Copy the listing below line for line, changing nothing.

(Records from a dataset)

'''

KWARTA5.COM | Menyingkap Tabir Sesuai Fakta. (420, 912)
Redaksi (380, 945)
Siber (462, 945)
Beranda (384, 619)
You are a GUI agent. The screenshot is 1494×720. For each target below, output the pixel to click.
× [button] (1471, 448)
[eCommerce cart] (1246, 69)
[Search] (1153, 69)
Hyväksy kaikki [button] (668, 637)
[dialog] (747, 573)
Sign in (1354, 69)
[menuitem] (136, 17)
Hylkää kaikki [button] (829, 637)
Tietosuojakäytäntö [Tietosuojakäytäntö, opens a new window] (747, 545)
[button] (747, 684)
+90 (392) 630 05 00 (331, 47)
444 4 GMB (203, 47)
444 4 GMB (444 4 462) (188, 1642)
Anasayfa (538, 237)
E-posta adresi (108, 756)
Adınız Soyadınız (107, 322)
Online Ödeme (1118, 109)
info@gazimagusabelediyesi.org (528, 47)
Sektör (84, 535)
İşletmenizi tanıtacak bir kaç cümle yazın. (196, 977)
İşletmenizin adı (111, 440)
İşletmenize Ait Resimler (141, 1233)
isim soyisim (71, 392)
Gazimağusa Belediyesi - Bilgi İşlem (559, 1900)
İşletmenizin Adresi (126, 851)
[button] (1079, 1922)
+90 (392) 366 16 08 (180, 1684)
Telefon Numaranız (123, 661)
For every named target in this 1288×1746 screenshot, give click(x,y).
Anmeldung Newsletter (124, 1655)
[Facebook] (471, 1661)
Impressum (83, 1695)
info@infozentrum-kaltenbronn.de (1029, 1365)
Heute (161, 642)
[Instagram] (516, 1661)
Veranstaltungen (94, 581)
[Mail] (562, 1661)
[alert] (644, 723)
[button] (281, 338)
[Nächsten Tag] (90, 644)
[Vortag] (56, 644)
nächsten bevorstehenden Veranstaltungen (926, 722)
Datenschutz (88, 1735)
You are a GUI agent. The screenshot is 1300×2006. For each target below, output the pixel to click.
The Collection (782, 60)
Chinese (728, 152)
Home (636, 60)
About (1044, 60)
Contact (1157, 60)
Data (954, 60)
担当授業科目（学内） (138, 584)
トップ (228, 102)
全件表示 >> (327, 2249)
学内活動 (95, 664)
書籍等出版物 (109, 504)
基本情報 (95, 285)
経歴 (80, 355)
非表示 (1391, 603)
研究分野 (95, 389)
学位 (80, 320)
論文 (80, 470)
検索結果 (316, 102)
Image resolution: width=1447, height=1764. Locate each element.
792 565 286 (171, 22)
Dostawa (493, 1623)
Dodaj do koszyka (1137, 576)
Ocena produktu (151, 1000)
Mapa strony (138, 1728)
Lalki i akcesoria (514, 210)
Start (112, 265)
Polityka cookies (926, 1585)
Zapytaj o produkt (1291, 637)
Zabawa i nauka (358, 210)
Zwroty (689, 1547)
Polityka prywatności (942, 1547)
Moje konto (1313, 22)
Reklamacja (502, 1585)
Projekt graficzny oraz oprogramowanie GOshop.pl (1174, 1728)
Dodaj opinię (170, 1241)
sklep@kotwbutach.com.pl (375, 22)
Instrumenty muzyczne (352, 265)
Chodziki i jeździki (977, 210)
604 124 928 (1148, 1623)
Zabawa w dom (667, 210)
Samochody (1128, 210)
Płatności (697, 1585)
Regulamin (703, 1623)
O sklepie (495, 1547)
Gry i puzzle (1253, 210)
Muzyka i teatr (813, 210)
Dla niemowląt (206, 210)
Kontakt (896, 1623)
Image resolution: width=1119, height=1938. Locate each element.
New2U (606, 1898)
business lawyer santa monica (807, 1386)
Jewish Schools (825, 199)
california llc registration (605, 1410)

'''

[Exercise output]
KWARTA5.COM | Menyingkap Tabir Sesuai Fakta. (420, 912)
Redaksi (380, 945)
Siber (462, 945)
Beranda (384, 619)
You are a GUI agent. The screenshot is 1494×720. For each target below, output the pixel to click.
× [button] (1471, 448)
[eCommerce cart] (1246, 69)
[Search] (1153, 69)
Hyväksy kaikki [button] (668, 637)
[dialog] (747, 573)
Sign in (1354, 69)
[menuitem] (136, 17)
Hylkää kaikki [button] (829, 637)
Tietosuojakäytäntö [Tietosuojakäytäntö, opens a new window] (747, 545)
[button] (747, 684)
+90 (392) 630 05 00 (331, 47)
444 4 GMB (203, 47)
444 4 GMB (444 4 462) (188, 1642)
Anasayfa (538, 237)
E-posta adresi (108, 756)
Adınız Soyadınız (107, 322)
Online Ödeme (1118, 109)
info@gazimagusabelediyesi.org (528, 47)
Sektör (84, 535)
İşletmenizi tanıtacak bir kaç cümle yazın. (196, 977)
İşletmenizin adı (111, 440)
İşletmenize Ait Resimler (141, 1233)
isim soyisim (71, 392)
Gazimağusa Belediyesi - Bilgi İşlem (559, 1900)
İşletmenizin Adresi (126, 851)
[button] (1079, 1922)
+90 (392) 366 16 08 (180, 1684)
Telefon Numaranız (123, 661)
For every named target in this 1288×1746 screenshot, give click(x,y).
Anmeldung Newsletter (124, 1655)
[Facebook] (471, 1661)
Impressum (83, 1695)
info@infozentrum-kaltenbronn.de (1029, 1365)
Heute (161, 642)
[Instagram] (516, 1661)
Veranstaltungen (94, 581)
[Mail] (562, 1661)
[alert] (644, 723)
[button] (281, 338)
[Nächsten Tag] (90, 644)
[Vortag] (56, 644)
nächsten bevorstehenden Veranstaltungen (926, 722)
Datenschutz (88, 1735)
You are a GUI agent. The screenshot is 1300×2006. For each target below, output the pixel to click.
The Collection (782, 60)
Chinese (728, 152)
Home (636, 60)
About (1044, 60)
Contact (1157, 60)
Data (954, 60)
担当授業科目（学内） (138, 584)
トップ (228, 102)
全件表示 >> (327, 2249)
学内活動 (95, 664)
書籍等出版物 (109, 504)
基本情報 (95, 285)
経歴 (80, 355)
非表示 (1391, 603)
研究分野 (95, 389)
学位 (80, 320)
論文 (80, 470)
検索結果 (316, 102)
Image resolution: width=1447, height=1764. Locate each element.
792 565 286 (171, 22)
Dostawa (493, 1623)
Dodaj do koszyka (1137, 576)
Ocena produktu (151, 1000)
Mapa strony (138, 1728)
Lalki i akcesoria (514, 210)
Start (112, 265)
Polityka cookies (926, 1585)
Zapytaj o produkt (1291, 637)
Zabawa i nauka (358, 210)
Zwroty (689, 1547)
Polityka prywatności (942, 1547)
Moje konto (1313, 22)
Reklamacja (502, 1585)
Projekt graficzny oraz oprogramowanie GOshop.pl (1174, 1728)
Dodaj opinię (170, 1241)
sklep@kotwbutach.com.pl (375, 22)
Instrumenty muzyczne (352, 265)
Chodziki i jeździki (977, 210)
604 124 928 (1148, 1623)
Zabawa w dom (667, 210)
Samochody (1128, 210)
Płatności (697, 1585)
Regulamin (703, 1623)
O sklepie (495, 1547)
Gry i puzzle (1253, 210)
Muzyka i teatr (813, 210)
Dla niemowląt (206, 210)
Kontakt (896, 1623)
Image resolution: width=1119, height=1938. Locate each element.
New2U (606, 1898)
business lawyer santa monica (807, 1386)
Jewish Schools (825, 199)
california llc registration (605, 1410)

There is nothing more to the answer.